- _Task statement_
Filter the records below for the word "agent". Keep each line that has it.

- _Information_

*****

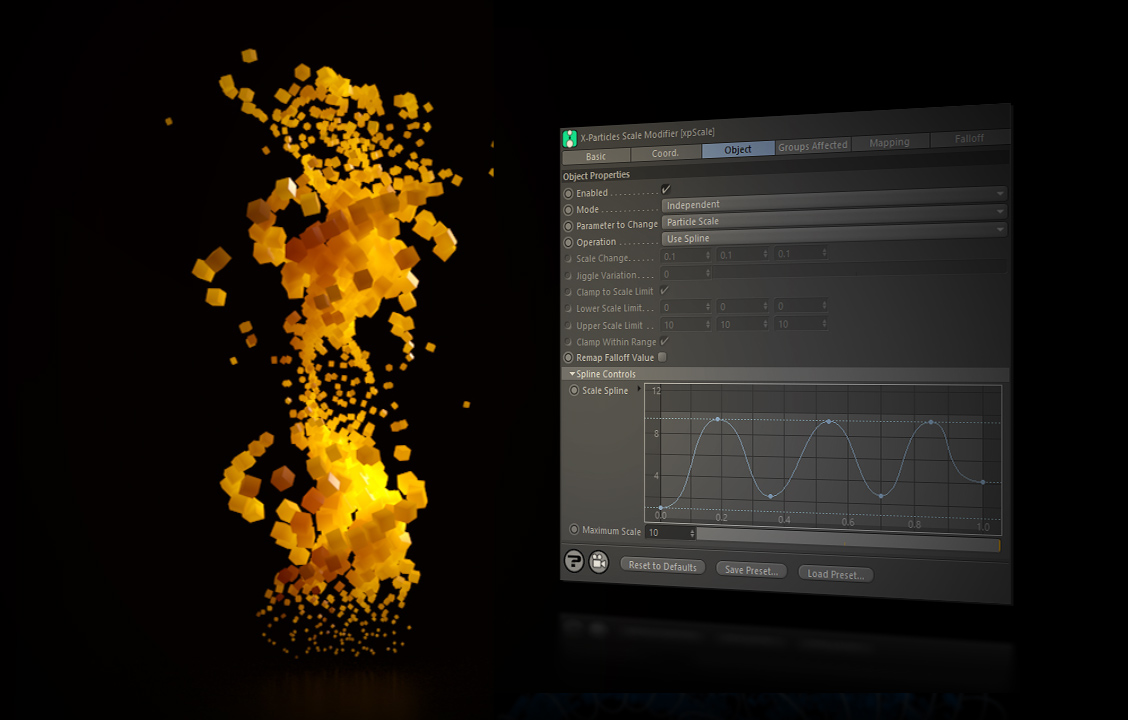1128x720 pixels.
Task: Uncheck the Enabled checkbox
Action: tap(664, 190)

*****

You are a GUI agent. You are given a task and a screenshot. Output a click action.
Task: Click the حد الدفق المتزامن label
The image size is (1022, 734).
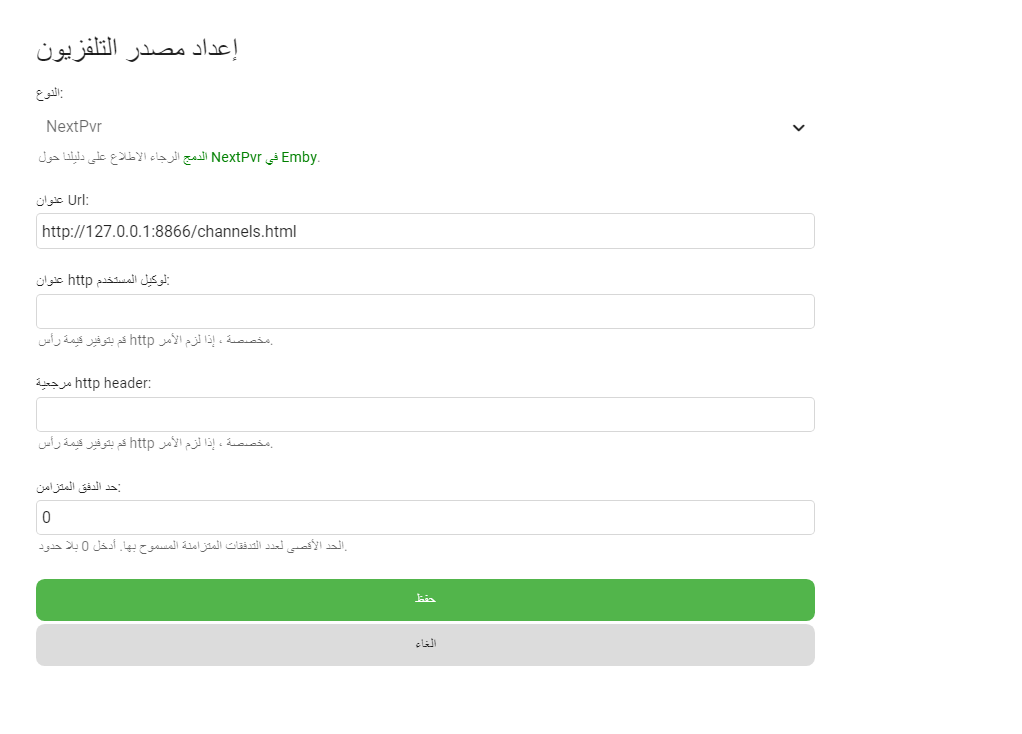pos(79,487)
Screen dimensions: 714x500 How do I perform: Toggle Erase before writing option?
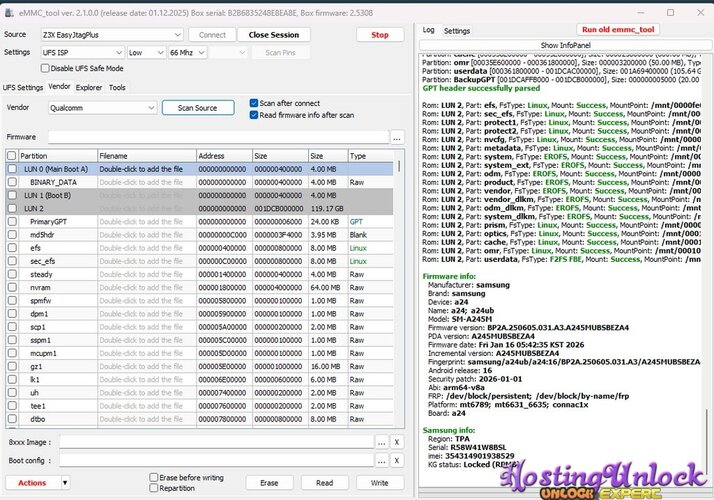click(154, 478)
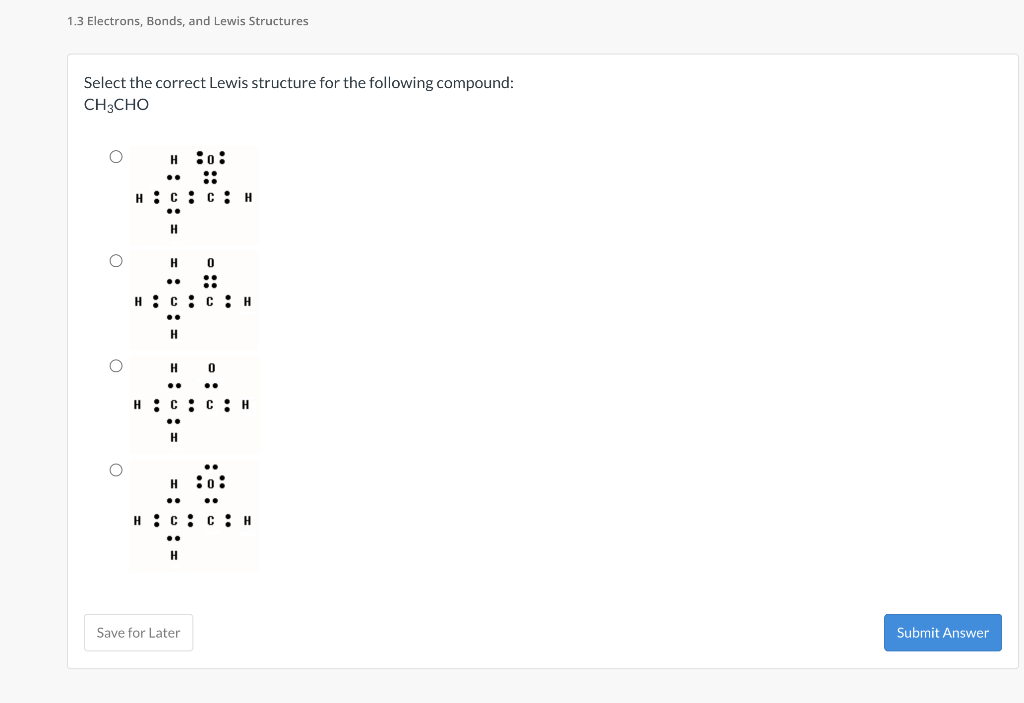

*****

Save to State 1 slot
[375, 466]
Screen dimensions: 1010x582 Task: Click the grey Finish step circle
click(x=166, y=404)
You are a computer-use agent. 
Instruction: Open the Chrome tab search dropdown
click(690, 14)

*****

- _Output_
You are a GUI agent. You are given a task and a screenshot. Output a click action.
You are a computer-use agent. 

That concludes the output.